**Page text**:
────────────────────
5.0
Kudu
Kafka Connect sink connector for writing data from Kafka to Kudu.
KCQL support
The following KCQL is supported:
INSERT | UPDATE
INTO <kudu-table>
SELECT FIELDS, ...
FROM <kafka-topic>
[AUTOCREATE]
[DISTRIBUTE BY FIELD, ... INTO NBR_OF_BUCKETS BUCKETS]
[AUTOEVOLVE]
Examples:
-- Insert mode, select all fields from topicA and write to tableA
INSERT INTO tableA SELECT * FROM topicA
-- Insert mode, select 3 fields and rename from topicB and write to tableB
INSERT INTO tableB SELECT x AS a, y, z AS c FROM topicB
-- Upsert mode, select all fields from topicC,
-- auto create tableC and auto evolve, use field1 as the primary key
UPSERT INTO tableC
SELECT * FROM topicC AUTOCREATE DISTRIBUTEBY field1 INTO 10 BUCKETS AUTOEVOLVE
Concepts
Kudu at present does not have a concept of databases like Impala. If you want to insert into Impala you need to set the target table accordingly:
impala:database.impala_table
Insert Mode
Insert is the default write mode of the sink.
────────────────────
Stored data entries:

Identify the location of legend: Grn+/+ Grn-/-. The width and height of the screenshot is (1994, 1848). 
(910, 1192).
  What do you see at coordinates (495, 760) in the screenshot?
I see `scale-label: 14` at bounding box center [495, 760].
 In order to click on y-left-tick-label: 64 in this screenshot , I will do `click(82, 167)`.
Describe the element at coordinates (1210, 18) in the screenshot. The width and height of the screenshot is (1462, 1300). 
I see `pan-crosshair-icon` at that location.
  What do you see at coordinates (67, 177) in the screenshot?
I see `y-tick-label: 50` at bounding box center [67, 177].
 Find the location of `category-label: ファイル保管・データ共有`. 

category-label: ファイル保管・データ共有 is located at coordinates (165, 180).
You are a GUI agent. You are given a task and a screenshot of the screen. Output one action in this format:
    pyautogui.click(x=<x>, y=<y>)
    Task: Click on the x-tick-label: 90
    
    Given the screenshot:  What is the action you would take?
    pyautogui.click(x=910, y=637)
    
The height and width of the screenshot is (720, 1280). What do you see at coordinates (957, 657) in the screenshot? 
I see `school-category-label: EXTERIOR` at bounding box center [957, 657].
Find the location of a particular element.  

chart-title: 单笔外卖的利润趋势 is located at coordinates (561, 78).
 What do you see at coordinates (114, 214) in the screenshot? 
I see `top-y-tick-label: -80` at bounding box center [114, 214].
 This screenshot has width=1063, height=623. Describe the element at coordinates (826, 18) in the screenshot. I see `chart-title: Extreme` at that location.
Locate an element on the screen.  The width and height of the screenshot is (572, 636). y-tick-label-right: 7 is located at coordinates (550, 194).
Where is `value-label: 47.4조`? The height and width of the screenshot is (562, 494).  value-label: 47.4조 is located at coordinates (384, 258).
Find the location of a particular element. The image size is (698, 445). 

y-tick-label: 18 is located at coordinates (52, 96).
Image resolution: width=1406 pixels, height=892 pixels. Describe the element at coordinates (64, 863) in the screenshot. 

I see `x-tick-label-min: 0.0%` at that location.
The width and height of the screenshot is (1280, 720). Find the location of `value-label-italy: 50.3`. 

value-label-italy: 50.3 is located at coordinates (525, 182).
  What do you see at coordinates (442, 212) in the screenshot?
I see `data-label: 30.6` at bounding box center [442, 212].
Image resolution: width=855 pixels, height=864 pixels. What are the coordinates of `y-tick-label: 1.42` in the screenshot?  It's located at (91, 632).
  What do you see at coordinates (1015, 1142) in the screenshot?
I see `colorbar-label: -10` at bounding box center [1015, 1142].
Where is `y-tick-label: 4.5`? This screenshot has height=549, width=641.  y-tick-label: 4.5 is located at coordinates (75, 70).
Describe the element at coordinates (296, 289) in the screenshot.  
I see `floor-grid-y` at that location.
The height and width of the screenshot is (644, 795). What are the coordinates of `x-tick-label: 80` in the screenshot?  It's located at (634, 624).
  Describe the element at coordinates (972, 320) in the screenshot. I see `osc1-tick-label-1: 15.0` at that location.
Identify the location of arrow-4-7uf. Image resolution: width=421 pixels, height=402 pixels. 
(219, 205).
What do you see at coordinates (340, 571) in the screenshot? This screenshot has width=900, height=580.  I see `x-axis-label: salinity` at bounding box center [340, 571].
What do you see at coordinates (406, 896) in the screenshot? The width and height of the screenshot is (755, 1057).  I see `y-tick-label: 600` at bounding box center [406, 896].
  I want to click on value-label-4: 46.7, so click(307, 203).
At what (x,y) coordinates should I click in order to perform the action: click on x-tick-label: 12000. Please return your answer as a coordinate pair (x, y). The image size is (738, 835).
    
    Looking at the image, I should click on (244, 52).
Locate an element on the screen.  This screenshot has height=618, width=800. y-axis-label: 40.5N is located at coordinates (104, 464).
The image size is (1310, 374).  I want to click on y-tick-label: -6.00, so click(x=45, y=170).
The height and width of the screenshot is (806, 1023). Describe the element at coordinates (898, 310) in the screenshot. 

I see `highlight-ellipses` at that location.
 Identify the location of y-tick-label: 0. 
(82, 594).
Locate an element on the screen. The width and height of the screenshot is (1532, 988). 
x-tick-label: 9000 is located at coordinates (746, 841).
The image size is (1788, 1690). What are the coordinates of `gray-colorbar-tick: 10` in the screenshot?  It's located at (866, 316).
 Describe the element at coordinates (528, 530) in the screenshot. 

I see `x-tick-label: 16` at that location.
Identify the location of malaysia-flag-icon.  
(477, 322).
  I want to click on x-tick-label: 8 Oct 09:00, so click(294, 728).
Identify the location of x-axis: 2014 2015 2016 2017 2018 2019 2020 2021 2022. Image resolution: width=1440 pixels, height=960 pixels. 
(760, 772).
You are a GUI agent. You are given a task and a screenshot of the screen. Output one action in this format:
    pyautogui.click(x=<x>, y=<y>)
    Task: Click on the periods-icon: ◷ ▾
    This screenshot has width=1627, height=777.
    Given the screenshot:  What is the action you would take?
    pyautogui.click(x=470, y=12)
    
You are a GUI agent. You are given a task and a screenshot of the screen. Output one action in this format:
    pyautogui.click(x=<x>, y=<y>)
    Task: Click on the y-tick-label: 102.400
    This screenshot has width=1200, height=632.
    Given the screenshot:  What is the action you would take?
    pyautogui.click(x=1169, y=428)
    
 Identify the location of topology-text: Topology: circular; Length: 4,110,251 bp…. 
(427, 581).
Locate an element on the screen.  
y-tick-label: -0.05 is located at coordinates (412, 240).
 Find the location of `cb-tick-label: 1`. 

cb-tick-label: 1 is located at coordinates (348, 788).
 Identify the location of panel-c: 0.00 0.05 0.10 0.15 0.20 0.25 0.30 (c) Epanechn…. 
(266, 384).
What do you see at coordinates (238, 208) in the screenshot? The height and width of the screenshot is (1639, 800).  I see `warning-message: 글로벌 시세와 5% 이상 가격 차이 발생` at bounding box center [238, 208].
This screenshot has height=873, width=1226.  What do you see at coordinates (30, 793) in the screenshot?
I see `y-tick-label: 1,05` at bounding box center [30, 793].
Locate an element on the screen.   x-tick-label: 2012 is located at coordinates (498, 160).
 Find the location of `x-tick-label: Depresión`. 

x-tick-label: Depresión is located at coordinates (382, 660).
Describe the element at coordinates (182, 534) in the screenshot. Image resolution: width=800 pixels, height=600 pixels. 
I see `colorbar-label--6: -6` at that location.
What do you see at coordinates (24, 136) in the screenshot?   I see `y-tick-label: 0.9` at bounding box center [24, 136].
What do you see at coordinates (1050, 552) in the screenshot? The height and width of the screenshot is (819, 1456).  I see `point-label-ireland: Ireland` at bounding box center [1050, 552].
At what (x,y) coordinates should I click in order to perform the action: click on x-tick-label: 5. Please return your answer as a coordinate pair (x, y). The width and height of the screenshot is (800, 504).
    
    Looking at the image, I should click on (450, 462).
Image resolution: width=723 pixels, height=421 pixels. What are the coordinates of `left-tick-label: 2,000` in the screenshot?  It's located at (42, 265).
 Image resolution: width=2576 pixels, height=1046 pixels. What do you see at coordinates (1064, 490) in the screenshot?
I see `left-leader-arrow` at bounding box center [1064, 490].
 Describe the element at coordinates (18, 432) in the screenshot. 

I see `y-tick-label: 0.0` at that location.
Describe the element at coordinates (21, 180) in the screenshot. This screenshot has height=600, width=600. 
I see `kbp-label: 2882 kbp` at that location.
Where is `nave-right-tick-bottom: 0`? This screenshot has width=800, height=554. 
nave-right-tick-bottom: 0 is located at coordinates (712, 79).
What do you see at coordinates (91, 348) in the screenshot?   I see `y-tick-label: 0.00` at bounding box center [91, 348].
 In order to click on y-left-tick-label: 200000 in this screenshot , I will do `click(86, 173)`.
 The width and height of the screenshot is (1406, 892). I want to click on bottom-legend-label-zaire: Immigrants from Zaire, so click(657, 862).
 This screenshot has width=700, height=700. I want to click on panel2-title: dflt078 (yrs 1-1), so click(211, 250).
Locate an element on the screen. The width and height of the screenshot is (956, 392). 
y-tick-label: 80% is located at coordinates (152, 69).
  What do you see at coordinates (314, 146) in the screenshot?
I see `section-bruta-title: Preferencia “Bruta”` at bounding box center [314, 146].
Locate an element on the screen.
────────────────────
**Exercise aim**:
Extend the Kudu sink connector page from its last sentence about insert mode.

**Expected output**:
Kafka currently can provide exactly once delivery semantics, however to ensure no errors are produced if unique constraints have been implemented on the target tables, the sink can run in UPSERT mode. If the error policy has been set to NOOP then the Sink will discard the error and continue to process, however, it currently makes no attempt to distinguish violation of integrity constraints from other exceptions such as casting issues.
Upsert Mode
The connector supports Kudu upserts which replaces the existing row if a match is found on the primary keys. If records are delivered with the same field or group of fields that are used as the primary key on the target table, but different values, the existing record in the target table will be updated.
Auto Create
If you set AUTOCREATE, the sink will use the schema attached to the topic to create a table in Kudu. The primary keys are set by the PK keyword. The field values will be concatenated and separated by a -. If no fields are set the topic name, partition and message offset are used.
Kudu has a number of partition strategies. The sink only supports the HASH partition strategy, you can control which fields are used to hash and the number of buckets which should be created. This behaviour is controlled via the DISTRIBUTEBY clause.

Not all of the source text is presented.